Figure 1 illustrates the distribution of processing operations among different ALUs when using the first-in, first-out (FIFO) selection mechanism for the ready-to-execute instructions. Note that ALU0 is the most utilized ALU of the three and ALU2 is the least employed, which is attributed to the fixed allocation policy of the available ALUs; a higher priority is given to an ALU with a lower index. Because ALU execution time is 1 clock cycle, all ALUs become available every cycle. Therefore, when one instruction is issued only ALU0 is allocated. In turn, for two instructions ALU0 and ALU1 are utilized, and when three instructions are issued, all ALUs are employed. Figure 1 shows that ALU0 is used at more than twice the rate as ALU1 and nearly 10 times the rate as ALU2 for most benchmarks. In such a scheduling implementation, ALU0′s worst-case switching factor dictates that the worst-case RMS-EM scenario be applied to all ALUs. Figure 1 also shows the ratio of the average number of ALU allocations to the maximum number (3). In most of the benchmarks, the measured ratio is approximately 50%, which is another indication of the major difference between the maximum number of ALUs utilized and the average number of allocations.

3.2.2. Register File

Our next set of experiments examines the switching factor in architectural registers. Figure 2 illustrates the distribution of write operations on integer general-purpose registers (GPRs) for the Spec2017 benchmarks. The distribution clearly is not uniform. For example, the RAX register is the most-toggled register in terms of write operations, whereas the nonlegacy registers are hardly used and thus are significantly less toggled than the x86 legacy registers. The root cause of these differences is the nature of compiler register-allocation algorithms. Figure 2 also shows that the ratio of the average number of write operations to the maximum number of write operations varies from nearly 7% to 33%. This measurement is another indication that the toggle rate is not equally balanced between registers, so the register with the greatest number of writes dictates the overall switching ratio for RMS-EM.
Figure 3 presents the number of write operations on floating-point (FP) registers for the Spec2017 benchmarks that involve FP operations. The results presented for this case are similar to the results presented in Figure 2. For FP registers, the number of writes is significantly greater in the registers with lower indexes (i.e., the ZMM0, ZMM1, and ZMM2 registers have the highest write count). Similar to integer registers, this can also be explained by the nature of the register-allocation algorithm of common compilers. In this case, the ratio of the average number of write operations to the maximum number of write operations is even smaller, which is indicative of an even larger variance relative to integer registers.

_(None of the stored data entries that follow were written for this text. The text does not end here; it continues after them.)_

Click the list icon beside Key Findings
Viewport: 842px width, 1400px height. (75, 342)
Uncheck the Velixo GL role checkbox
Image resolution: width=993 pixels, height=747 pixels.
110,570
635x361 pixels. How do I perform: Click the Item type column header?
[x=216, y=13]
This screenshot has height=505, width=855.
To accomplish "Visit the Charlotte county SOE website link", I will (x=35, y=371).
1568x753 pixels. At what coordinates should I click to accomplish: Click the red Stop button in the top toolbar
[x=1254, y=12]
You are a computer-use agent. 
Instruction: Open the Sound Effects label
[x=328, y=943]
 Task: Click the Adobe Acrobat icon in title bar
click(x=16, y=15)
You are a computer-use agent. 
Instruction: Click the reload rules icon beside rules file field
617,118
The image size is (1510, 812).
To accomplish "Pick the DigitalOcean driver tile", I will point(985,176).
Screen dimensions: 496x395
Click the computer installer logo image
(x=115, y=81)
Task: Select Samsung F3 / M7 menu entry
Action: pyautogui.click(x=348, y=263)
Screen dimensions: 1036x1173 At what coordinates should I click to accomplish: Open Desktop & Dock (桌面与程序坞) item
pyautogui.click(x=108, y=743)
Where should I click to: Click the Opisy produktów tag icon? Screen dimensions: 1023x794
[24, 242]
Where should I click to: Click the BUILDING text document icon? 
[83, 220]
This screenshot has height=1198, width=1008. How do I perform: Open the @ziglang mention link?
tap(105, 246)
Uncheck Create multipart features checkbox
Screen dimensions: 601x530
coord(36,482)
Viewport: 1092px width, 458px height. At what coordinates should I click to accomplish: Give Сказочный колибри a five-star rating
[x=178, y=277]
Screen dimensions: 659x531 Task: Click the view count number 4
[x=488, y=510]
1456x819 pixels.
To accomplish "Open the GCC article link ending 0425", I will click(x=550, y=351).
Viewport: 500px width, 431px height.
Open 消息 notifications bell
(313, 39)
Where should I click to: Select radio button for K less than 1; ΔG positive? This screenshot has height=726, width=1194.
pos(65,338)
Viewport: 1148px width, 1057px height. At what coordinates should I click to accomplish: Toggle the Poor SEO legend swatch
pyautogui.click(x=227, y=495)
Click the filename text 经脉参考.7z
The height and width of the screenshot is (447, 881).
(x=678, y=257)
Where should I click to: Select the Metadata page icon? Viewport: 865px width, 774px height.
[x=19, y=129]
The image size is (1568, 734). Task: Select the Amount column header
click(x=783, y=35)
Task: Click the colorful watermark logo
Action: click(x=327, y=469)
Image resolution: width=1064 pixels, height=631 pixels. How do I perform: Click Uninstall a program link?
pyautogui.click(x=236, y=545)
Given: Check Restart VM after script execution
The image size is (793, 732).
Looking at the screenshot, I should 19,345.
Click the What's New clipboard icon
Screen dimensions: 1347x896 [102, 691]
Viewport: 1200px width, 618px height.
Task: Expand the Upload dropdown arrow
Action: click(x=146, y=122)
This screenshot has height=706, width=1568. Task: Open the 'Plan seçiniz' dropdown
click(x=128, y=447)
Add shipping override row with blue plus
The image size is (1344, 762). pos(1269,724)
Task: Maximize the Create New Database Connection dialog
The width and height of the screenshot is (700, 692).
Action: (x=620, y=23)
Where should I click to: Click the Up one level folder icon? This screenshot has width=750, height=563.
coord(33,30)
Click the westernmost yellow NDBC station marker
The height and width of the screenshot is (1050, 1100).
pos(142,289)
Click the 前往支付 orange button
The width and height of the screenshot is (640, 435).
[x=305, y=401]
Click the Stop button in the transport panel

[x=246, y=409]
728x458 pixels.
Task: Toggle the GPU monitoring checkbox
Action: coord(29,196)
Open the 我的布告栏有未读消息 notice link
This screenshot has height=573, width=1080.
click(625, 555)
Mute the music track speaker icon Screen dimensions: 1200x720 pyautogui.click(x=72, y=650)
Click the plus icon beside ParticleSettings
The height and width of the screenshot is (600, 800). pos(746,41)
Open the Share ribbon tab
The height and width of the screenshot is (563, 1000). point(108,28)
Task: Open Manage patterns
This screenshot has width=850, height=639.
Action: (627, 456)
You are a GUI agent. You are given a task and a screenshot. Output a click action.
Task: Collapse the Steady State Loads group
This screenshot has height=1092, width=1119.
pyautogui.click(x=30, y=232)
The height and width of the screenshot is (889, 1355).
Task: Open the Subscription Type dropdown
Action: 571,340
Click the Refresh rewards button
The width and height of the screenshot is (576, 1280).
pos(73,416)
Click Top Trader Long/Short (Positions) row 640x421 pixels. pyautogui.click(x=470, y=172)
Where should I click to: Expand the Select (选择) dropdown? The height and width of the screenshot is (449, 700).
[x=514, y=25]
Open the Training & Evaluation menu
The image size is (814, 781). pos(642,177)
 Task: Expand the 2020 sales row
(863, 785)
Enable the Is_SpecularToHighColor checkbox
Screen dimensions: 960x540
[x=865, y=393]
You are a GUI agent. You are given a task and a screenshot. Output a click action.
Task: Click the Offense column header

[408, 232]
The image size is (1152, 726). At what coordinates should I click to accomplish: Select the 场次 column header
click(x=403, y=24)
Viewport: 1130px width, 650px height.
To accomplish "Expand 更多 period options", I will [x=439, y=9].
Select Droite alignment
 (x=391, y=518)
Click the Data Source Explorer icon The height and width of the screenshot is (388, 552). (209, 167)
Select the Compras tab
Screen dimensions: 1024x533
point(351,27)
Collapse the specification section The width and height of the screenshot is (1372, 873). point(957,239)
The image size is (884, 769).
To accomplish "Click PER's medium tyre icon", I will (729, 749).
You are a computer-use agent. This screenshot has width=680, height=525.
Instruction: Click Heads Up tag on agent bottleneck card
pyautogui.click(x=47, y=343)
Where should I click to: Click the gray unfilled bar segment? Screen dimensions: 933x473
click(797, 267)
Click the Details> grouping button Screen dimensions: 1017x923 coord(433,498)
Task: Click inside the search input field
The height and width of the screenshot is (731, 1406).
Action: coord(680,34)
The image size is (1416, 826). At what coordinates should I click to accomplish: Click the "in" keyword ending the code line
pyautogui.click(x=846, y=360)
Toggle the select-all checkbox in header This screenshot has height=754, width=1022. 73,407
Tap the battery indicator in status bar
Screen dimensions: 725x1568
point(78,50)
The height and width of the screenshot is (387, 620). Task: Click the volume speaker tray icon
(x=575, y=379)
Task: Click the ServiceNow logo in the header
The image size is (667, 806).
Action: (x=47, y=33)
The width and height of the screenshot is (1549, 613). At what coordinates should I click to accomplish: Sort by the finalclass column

4. Microarchitectures for RMS-EM Avoidance

This section introduces our microarchitecture solutions to eliminate switching probability hotspots and thereby relax RMS-EM sign-off conditions. This approach results in a dramatic relaxation of the overall RMS-EM sign-off design conditions. The principle of our proposed solutions is similar to those employed in the area of workload balancing in computer systems. The idea is based on a switching probability-aware resource allocation scheme that uniformly smooths the utilization of the available computational resources, significantly reducing RMS-EM reliability impact. The following subsections introduce RMS-EM-aware architectures for dealing with RMS-EM switching probability-related hotspots on ALU execution units and register files. The novelty of the proposed solutions may be summarized as follows:
  • We offer RMS-EM-aware architectural solutions dedicated to fundamental microprocessor building elements: register files and execution units, whereas prior studies made limited use of such information.
  • The proposed solutions can be implemented in conjunction with physical-design-based flows and provide a complementary enhancement to such flows.
  • We avoid the need to duplicate logic, reduce performance, or employ dedicated mechanisms to detect EM degradation through normal IC operation that were suggested by [16].
  • The proposed solution eliminates the dynamic power overhead and the design complexity suggested by past studies such as [19].
  • Finally, we avoid compromising reliability and management, as suggested by [12,28].
As part of introducing the principles of our solutions, we also summarize the limitations of the proposed techniques:
  • Our study is limited to digital circuits. Analog circuits are outside the scope of this study.
  • Our solutions are highly effective when the switching probability is a dominant factor in inducing RMS-EM. The proposed techniques may offer a limited benefit for a system with a low activity rate.
  • Our solutions rely on a nonuniform distribution of the switching probability that can be exploited to smooth RMS-EM hotspots. When the switching probability is evenly distributed, the effectiveness of our techniques is limited.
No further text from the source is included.